Step 1: Maximum Range of a Projectile
For a projectile launched with speed $v$ at an angle $\theta$, the range $R$ is given by: $R=\frac{v^2\sin 2\theta }{g}$ The maximum range, $R_{\text{max}}$, is achieved when $\sin 2\theta =1$ (i.e., $\theta =45°$). Therefore: $R_{\text{max}}=\frac{v^2}{g}$ This is the farthest distance from the fountain that a water droplet can reach.

Step 2: The Wet Area
Since the fountain sprinkles water in all directions (i.e., 360°), the area that gets wet is a circle. The radius of this circle is the maximum range, $R_{\text{max}}=\frac{v^2}{g}$. The area $A$ of a circle is given by: $A=\pi R^2$ Substituting the value of $R$: $A=\pi {\left(\frac{v^2}{g}\right)}^2=\pi \frac{v^4}{g^2}$

Final Answer: The total area around the fountain that gets wet is $\pi \frac{v^4}{g^2}$.

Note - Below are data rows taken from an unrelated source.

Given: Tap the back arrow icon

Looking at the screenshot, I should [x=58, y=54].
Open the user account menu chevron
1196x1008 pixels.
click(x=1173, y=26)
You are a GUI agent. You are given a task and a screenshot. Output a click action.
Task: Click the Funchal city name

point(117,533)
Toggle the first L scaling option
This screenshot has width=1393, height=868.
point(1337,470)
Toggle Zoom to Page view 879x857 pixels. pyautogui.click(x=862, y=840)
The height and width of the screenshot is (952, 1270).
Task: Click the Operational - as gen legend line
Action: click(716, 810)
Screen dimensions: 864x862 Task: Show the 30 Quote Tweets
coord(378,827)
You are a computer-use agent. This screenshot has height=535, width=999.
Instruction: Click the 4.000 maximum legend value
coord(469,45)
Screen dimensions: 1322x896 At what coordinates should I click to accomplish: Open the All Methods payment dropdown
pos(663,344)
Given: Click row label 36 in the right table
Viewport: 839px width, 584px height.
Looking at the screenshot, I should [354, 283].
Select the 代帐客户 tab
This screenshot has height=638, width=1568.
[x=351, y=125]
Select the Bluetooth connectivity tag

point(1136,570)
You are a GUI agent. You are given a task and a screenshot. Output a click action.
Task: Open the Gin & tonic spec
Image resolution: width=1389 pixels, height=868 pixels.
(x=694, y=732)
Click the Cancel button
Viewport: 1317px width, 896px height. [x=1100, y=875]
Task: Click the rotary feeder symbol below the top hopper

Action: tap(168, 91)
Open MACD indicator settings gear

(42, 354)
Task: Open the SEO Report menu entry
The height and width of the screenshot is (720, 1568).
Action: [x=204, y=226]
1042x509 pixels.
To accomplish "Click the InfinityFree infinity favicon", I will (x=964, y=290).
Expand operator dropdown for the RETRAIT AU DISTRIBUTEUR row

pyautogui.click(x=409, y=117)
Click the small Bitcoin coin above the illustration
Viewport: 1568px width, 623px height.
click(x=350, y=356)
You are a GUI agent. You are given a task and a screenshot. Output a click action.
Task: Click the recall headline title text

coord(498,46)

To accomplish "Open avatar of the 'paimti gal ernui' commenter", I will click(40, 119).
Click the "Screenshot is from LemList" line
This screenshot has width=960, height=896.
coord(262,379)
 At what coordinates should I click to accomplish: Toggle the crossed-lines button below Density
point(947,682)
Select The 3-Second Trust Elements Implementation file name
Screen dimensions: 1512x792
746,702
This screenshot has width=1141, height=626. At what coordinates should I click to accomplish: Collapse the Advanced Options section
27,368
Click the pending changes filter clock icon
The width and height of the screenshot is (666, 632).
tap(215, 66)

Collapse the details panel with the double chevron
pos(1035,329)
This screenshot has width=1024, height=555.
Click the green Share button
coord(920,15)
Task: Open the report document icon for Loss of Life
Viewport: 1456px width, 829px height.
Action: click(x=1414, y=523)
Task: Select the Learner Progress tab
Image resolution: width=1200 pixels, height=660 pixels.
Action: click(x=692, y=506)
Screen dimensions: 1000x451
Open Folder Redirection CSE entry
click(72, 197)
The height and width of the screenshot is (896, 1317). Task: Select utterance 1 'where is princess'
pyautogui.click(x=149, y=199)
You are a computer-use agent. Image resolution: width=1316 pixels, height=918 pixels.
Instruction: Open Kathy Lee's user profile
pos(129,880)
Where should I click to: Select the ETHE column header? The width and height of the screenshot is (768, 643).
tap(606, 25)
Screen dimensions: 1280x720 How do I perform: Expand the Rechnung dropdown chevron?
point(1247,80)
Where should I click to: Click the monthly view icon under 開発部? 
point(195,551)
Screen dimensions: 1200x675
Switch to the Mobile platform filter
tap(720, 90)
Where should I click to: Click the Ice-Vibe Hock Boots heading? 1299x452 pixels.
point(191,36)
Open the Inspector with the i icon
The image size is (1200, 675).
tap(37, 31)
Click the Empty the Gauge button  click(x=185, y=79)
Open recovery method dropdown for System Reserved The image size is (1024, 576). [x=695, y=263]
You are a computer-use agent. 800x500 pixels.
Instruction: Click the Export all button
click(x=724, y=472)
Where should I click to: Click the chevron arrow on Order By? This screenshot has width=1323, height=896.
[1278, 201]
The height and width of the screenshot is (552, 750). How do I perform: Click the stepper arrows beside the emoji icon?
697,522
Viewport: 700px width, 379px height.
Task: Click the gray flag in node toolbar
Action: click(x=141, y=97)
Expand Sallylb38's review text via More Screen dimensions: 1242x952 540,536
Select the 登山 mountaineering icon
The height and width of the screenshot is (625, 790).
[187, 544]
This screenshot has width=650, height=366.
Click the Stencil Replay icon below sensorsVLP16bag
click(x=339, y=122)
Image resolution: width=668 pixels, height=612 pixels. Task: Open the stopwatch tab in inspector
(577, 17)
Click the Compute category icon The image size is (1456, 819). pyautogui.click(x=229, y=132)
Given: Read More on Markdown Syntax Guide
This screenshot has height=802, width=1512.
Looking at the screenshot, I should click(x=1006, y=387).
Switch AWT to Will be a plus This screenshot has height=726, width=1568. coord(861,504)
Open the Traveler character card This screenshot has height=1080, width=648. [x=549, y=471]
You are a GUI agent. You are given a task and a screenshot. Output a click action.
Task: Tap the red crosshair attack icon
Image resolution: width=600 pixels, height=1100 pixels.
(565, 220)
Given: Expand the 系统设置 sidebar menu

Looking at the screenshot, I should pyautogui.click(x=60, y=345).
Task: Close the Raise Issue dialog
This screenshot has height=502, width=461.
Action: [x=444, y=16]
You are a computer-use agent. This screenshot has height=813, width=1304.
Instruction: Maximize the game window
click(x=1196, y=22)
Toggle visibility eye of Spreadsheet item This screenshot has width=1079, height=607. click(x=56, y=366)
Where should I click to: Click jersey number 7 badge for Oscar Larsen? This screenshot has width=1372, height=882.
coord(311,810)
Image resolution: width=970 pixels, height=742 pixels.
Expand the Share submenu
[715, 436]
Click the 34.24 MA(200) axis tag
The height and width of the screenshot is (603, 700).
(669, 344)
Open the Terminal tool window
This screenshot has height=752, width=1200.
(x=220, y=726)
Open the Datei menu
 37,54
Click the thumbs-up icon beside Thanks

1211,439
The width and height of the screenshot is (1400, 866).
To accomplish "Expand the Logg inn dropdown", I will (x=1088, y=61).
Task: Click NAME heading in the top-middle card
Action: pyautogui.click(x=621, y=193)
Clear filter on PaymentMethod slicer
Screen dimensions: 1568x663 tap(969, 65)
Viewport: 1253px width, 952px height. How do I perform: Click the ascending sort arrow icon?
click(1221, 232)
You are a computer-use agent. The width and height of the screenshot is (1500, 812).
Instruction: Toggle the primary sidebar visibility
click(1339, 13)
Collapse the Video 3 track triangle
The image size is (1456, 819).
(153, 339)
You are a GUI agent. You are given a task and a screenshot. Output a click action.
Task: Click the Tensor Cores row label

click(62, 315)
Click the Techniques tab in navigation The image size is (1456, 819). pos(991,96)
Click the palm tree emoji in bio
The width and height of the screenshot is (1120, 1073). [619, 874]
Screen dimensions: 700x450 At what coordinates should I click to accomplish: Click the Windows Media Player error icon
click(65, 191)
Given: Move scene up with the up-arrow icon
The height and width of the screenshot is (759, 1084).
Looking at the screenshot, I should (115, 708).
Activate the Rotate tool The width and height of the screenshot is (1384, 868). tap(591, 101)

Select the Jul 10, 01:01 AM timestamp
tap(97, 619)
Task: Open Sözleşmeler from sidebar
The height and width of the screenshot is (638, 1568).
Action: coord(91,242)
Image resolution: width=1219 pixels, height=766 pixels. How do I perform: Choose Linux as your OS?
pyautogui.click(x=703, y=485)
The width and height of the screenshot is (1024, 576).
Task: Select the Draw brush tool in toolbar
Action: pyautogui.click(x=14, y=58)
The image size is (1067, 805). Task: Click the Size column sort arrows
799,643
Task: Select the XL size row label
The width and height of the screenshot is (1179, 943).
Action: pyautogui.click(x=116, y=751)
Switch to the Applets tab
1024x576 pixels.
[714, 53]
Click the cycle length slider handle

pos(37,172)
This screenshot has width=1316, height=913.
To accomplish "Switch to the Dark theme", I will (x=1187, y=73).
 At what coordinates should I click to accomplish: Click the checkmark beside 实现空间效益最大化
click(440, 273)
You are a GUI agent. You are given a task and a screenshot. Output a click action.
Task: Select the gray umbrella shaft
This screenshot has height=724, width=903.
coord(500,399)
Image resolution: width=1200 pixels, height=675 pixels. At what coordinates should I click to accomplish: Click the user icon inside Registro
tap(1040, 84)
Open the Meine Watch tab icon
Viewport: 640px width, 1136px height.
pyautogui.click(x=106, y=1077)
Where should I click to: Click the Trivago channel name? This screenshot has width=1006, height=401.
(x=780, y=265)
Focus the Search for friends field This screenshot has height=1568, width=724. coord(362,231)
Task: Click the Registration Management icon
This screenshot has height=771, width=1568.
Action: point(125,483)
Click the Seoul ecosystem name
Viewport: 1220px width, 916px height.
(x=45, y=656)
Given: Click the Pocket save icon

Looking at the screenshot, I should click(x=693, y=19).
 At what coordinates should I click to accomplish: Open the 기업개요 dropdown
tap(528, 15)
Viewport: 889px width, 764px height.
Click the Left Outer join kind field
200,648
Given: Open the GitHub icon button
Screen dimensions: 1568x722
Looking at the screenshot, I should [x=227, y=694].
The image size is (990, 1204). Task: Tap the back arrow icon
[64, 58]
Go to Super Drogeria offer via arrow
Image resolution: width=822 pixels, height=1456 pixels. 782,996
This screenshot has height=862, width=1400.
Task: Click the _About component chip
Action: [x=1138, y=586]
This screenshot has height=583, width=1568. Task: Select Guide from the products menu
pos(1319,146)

Related Topics and Formulae

Projectile Motion: The motion of an object under the influence of gravity only. Key equations include:

• Range: $R=\frac{v^2}{g}\sin 2\theta$
• Maximum Height: $H=\frac{v^2}{2g}{\sin }^2\theta$
• Time of Flight: $T=\frac{2v\sin \theta }{g}$

Area of a Circle: For a circle of radius $r$, the area is $A=\pi r^2$.